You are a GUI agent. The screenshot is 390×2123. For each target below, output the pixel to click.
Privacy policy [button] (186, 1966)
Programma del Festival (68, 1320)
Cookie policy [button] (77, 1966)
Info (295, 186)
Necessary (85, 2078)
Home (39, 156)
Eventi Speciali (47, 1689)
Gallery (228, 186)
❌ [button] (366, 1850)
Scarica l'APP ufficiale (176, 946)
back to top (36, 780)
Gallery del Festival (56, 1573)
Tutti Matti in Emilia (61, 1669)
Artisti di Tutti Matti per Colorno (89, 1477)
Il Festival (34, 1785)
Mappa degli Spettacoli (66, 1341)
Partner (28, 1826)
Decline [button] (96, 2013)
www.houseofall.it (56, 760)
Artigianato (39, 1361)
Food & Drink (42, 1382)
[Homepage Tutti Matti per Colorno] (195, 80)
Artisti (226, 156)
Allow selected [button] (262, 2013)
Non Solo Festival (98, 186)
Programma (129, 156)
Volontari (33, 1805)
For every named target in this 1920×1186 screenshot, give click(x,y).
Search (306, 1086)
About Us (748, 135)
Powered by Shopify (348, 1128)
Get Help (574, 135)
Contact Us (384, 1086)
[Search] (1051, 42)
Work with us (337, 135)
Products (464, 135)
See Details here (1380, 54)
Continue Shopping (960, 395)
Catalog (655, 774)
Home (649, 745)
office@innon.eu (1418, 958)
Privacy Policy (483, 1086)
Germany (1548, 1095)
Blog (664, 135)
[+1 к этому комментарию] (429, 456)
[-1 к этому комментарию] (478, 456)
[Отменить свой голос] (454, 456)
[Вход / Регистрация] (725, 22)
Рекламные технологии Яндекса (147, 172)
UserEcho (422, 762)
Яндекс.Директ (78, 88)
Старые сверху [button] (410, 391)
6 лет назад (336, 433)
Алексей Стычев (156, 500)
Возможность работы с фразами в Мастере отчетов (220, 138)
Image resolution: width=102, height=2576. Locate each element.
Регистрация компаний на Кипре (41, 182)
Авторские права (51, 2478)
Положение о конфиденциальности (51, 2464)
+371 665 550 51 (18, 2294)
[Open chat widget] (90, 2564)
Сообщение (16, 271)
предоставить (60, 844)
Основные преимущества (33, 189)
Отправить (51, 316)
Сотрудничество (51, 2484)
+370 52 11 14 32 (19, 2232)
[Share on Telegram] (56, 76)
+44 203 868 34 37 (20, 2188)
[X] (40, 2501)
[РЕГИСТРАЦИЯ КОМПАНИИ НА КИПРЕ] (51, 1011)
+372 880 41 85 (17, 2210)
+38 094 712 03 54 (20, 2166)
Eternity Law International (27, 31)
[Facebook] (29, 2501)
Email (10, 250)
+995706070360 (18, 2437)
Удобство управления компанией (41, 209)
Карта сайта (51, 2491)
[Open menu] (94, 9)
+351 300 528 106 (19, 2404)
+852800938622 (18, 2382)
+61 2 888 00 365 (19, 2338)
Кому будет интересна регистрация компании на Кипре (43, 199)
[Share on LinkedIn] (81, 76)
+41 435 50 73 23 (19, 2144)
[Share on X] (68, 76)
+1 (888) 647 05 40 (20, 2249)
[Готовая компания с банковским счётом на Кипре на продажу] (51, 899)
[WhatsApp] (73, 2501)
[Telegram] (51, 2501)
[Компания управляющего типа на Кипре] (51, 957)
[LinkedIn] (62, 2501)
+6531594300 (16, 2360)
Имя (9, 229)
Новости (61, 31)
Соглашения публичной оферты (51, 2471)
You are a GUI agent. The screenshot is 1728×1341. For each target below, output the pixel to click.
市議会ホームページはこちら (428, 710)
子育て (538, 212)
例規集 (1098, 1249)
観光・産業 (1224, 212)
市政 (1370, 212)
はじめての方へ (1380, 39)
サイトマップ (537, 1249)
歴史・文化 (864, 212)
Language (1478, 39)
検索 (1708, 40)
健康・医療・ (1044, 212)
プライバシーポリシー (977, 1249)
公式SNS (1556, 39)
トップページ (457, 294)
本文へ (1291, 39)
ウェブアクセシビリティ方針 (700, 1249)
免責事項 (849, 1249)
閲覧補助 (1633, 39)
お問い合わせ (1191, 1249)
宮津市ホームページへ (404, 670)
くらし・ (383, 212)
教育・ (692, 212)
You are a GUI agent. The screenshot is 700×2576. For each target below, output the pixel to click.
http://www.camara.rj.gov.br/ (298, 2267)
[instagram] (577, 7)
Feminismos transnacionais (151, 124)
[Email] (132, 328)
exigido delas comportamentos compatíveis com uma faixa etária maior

- [WHAT YOU HAVE TO DO] Write the records out once more. Change nothing.

- [ANSWER SPACE]
You are a GUI agent. The screenshot is 390×2123. For each target below, output the pixel to click.
Privacy policy [button] (186, 1966)
Programma del Festival (68, 1320)
Cookie policy [button] (77, 1966)
Info (295, 186)
Necessary (85, 2078)
Home (39, 156)
Eventi Speciali (47, 1689)
Gallery (228, 186)
❌ [button] (366, 1850)
Scarica l'APP ufficiale (176, 946)
back to top (36, 780)
Gallery del Festival (56, 1573)
Tutti Matti in Emilia (61, 1669)
Artisti di Tutti Matti per Colorno (89, 1477)
Il Festival (34, 1785)
Mappa degli Spettacoli (66, 1341)
Partner (28, 1826)
Decline [button] (96, 2013)
www.houseofall.it (56, 760)
Artigianato (39, 1361)
Food & Drink (42, 1382)
[Homepage Tutti Matti per Colorno] (195, 80)
Artisti (226, 156)
Allow selected [button] (262, 2013)
Non Solo Festival (98, 186)
Programma (129, 156)
Volontari (33, 1805)
For every named target in this 1920×1186 screenshot, give click(x,y).
Search (306, 1086)
About Us (748, 135)
Powered by Shopify (348, 1128)
Get Help (574, 135)
Contact Us (384, 1086)
[Search] (1051, 42)
Work with us (337, 135)
Products (464, 135)
See Details here (1380, 54)
Continue Shopping (960, 395)
Catalog (655, 774)
Home (649, 745)
office@innon.eu (1418, 958)
Privacy Policy (483, 1086)
Germany (1548, 1095)
Blog (664, 135)
[+1 к этому комментарию] (429, 456)
[-1 к этому комментарию] (478, 456)
[Отменить свой голос] (454, 456)
[Вход / Регистрация] (725, 22)
Рекламные технологии Яндекса (147, 172)
UserEcho (422, 762)
Яндекс.Директ (78, 88)
Старые сверху [button] (410, 391)
6 лет назад (336, 433)
Алексей Стычев (156, 500)
Возможность работы с фразами в Мастере отчетов (220, 138)
Image resolution: width=102, height=2576. Locate each element.
Регистрация компаний на Кипре (41, 182)
Авторские права (51, 2478)
Положение о конфиденциальности (51, 2464)
+371 665 550 51 (18, 2294)
[Open chat widget] (90, 2564)
Сообщение (16, 271)
предоставить (60, 844)
Основные преимущества (33, 189)
Отправить (51, 316)
Сотрудничество (51, 2484)
+370 52 11 14 32 (19, 2232)
[Share on Telegram] (56, 76)
+44 203 868 34 37 (20, 2188)
[X] (40, 2501)
[РЕГИСТРАЦИЯ КОМПАНИИ НА КИПРЕ] (51, 1011)
+372 880 41 85 (17, 2210)
+38 094 712 03 54 (20, 2166)
Eternity Law International (27, 31)
[Facebook] (29, 2501)
Email (10, 250)
+995706070360 (18, 2437)
Удобство управления компанией (41, 209)
Карта сайта (51, 2491)
[Open menu] (94, 9)
+351 300 528 106 (19, 2404)
+852800938622 (18, 2382)
+61 2 888 00 365 (19, 2338)
Кому будет интересна регистрация компании на Кипре (43, 199)
[Share on LinkedIn] (81, 76)
+41 435 50 73 23 (19, 2144)
[Share on X] (68, 76)
+1 (888) 647 05 40 (20, 2249)
[Готовая компания с банковским счётом на Кипре на продажу] (51, 899)
[WhatsApp] (73, 2501)
[Telegram] (51, 2501)
[Компания управляющего типа на Кипре] (51, 957)
[LinkedIn] (62, 2501)
+6531594300 (16, 2360)
Имя (9, 229)
Новости (61, 31)
Соглашения публичной оферты (51, 2471)
You are a GUI agent. The screenshot is 1728×1341. For each target below, output the pixel to click.
市議会ホームページはこちら (428, 710)
子育て (538, 212)
例規集 (1098, 1249)
観光・産業 (1224, 212)
市政 (1370, 212)
はじめての方へ (1380, 39)
サイトマップ (537, 1249)
歴史・文化 (864, 212)
Language (1478, 39)
検索 (1708, 40)
健康・医療・ (1044, 212)
プライバシーポリシー (977, 1249)
公式SNS (1556, 39)
トップページ (457, 294)
本文へ (1291, 39)
ウェブアクセシビリティ方針 (700, 1249)
免責事項 (849, 1249)
閲覧補助 (1633, 39)
お問い合わせ (1191, 1249)
宮津市ホームページへ (404, 670)
くらし・ (383, 212)
教育・ (692, 212)
You are a GUI agent. The screenshot is 700×2576. For each target below, output the pixel to click.
http://www.camara.rj.gov.br/ (298, 2267)
[instagram] (577, 7)
Feminismos transnacionais (151, 124)
[Email] (132, 328)
exigido delas comportamentos compatíveis com uma faixa etária maior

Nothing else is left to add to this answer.